À cette proposition, Louise tressaillit d’effroi. Soit que le trouble de son cœur se fût trahi déjà, et que son mari cherchât à le surprendre, soit que M. Riquemont parlât sérieusement et fût décidé à remplacer le vieux médecin par le jeune, les deux cas étaient également embarrassans pour Louise, qui n’entrevoyait ni dans l’un ni dans l’autre de grands motifs de sécurité. Toutefois, il faut le dire à la gloire de la pauvre enfant, elle s’effrayait moins des soupçons qui pesaient peut-être sur son innocence, que des dangers réels qui la menaçaient. L’idée que M. Savenay pourrait venir au château aussi fréquemment que l’avait fait le bon Aristide, la frappait d’une instinctive épouvante. Louise était d’ailleurs sincèrement attachée au docteur Herbeau, et son cœur ne pouvait se résoudre à congédier ce vieil ami, dont la tendresse avait distrait si souvent les ennuis d’une tristesse amère. Mme Riquemont fut donc de bonne foi dans la chaleur qu’elle mit à repousser la proposition de son mari.

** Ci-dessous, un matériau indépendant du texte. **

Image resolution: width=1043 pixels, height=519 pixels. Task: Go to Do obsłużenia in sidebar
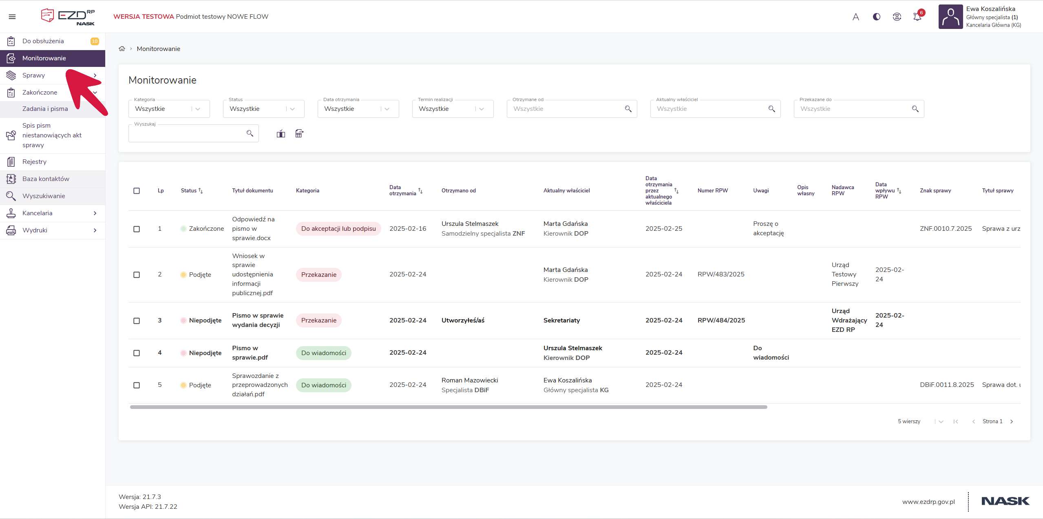pyautogui.click(x=43, y=41)
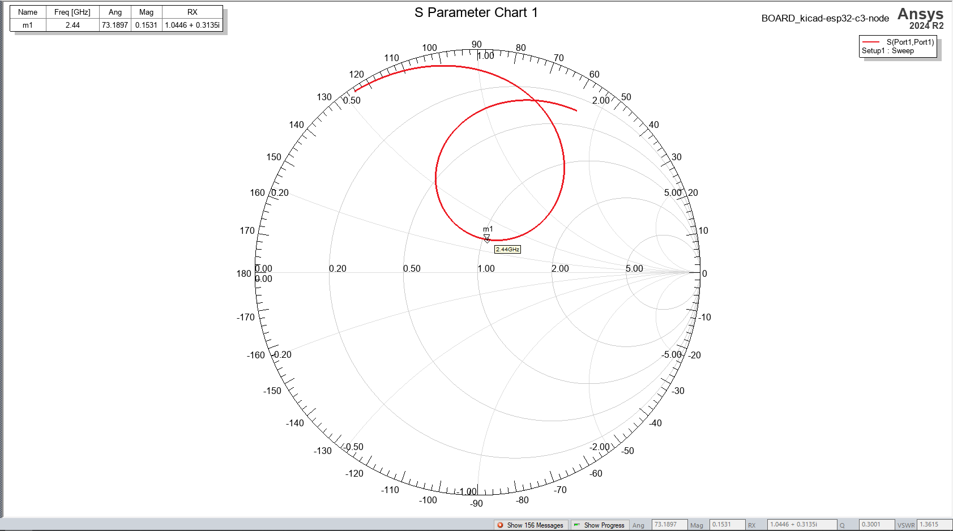
Task: Click the RX field showing 1.0446 + 0.3135i
Action: coord(802,524)
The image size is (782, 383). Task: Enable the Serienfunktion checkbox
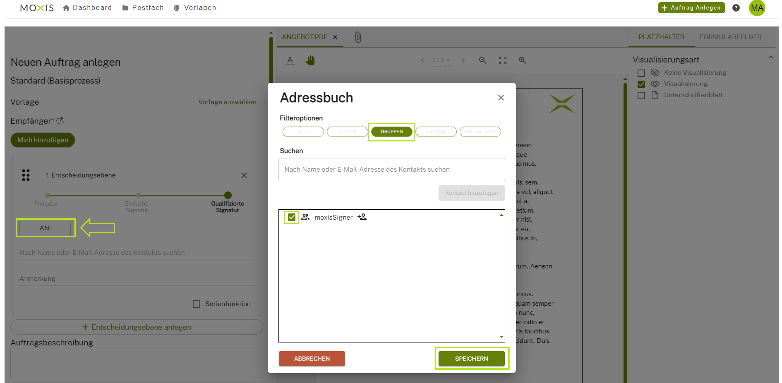pos(196,304)
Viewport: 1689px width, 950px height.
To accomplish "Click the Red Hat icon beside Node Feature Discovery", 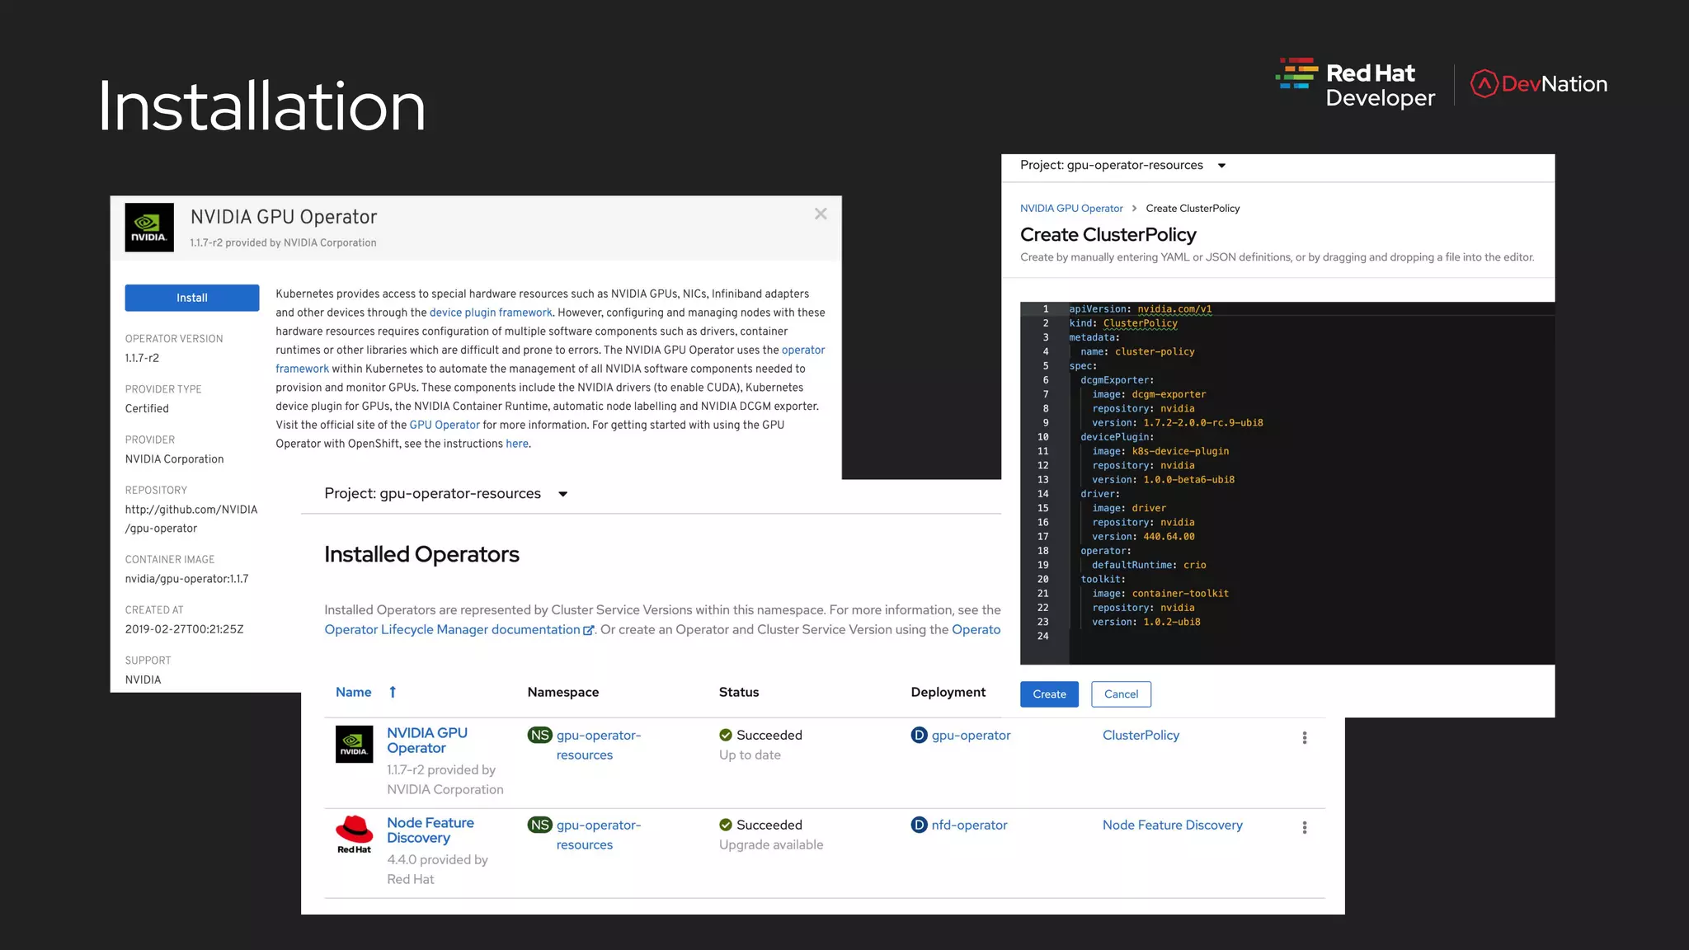I will point(354,834).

— Mon ami, s’écria-t-elle vivement, vous n’y songez pas ! quitter M. Herbeau que nous connaissons depuis deux ans, un homme de cœur, un ami sûr et dévoué, le quitter sans motif, pour M. Savenay que nous connaissons à peine ! Vous-même ne le voudriez pas. Que M. Savenay soit un sujet distingué, un médecin habile, je vous l’accorde ; mais n’est-ce pas une raison de plus pour conserver M. Herbeau, puisque M. Savenay, dont vous reconnaissez le mérite, a rendu un hommage éclatant à celui que vous dénigrez ? Qu’est-ce donc que cette humeur irascible que vous nourrissez contre M. Herbeau ? vous êtes sans pitié pour ses ridicules ; tous, n’avons-nous pas les nôtres ? Mon ami, ayez quelque indulgence. Je vous livre bien volontiers Colette, mais, de grace, laissez-moi mon docteur, ajouta-t-elle en souriant.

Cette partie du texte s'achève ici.